UN ARCOÍRIS PARA ROMPER EL SILENCIO
Se podría optar por el silencio; por no molestar, no hacer bulla, por no incomodar a quienes solo pretenden ir y venir por la vida sin revolucionar nada. Ellos son los que están tibios, los que están cómodos en este sistema y que también tienen derecho a existir, como todos.
Pero seguir así significaría permitirles que ganen. O que, en todo caso, pierdan. Porque negarle a alguien la posibilidad de notar la amplia gama de colores, sonidos, sabores y texturas que existen es, en gran medida, prohibirle vivir.
Igual, se podría no haber hecho nada por hacer que ese sistema sea, poco a poco, más inclusivo.

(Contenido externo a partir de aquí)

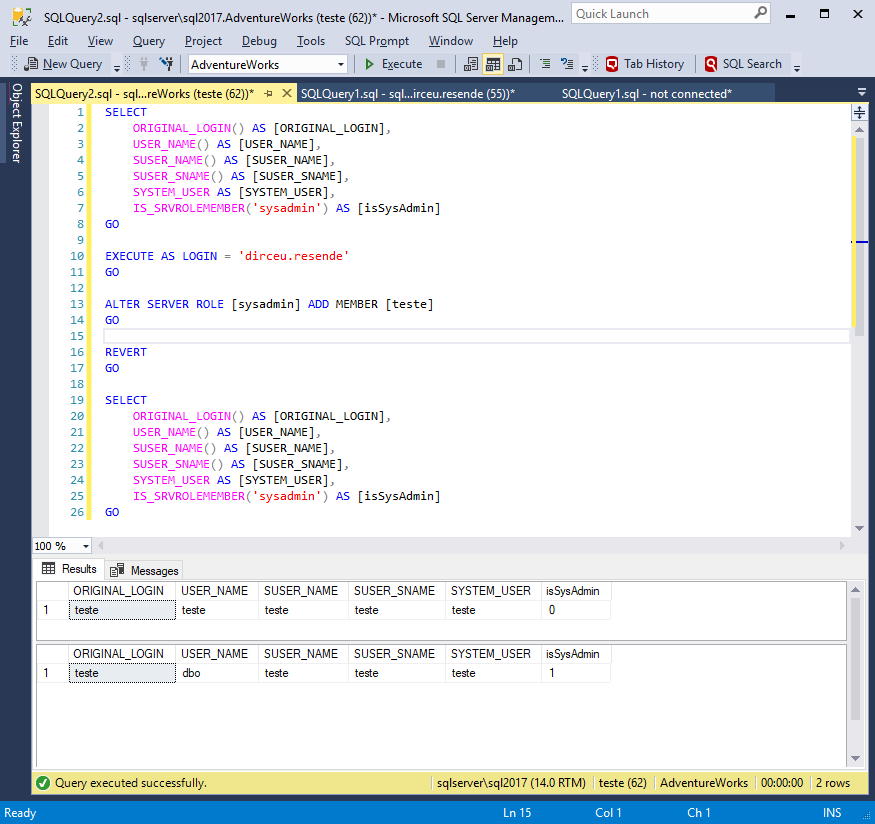
Task: Unpin the SQLQuery2.sql tab
Action: click(x=268, y=91)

Y ninguno de ellos habría reclamado. Porque están muy a gusto creyendo que a todos les viene bien su versión de la historia. Pero nadie nació para ser complaciente. Ni para ser sumiso.
De fábrica, los seres humanos venimos como con esta imperiosa necesidad de ser, de pesar, de buscar el espacio que necesitamos para desarrollarnos a plenitud. En el camino, sin embargo, a muchos esas ganas se les atrofian o no les crecen.

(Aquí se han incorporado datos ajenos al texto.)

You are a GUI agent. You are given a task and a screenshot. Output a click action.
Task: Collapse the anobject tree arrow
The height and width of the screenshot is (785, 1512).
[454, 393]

La educación que persiste es una que, de hecho, todavía busca uniformar antes que impulsar la diferencia como semilla de la creatividad. En otras palabras, una gran cantidad de personas todavía crece en un ambiente que apaga o, en el peor de los casos, criminaliza la diversidad, encajona.
Quizá por esto nos cueste tanto aceptar que no hay un modelo universal de ser humano. Y que, acá, lo único que se puede hacer es establecer marcos legales para evitar acciones que produzcan algún tipo de daño a otros y, a la vez, acordar un piso de derechos que busque garantizar el desarrollo de todos. Fuera de estos dos aspectos, toca trabajar, y mucho, en aceptar la diferencia.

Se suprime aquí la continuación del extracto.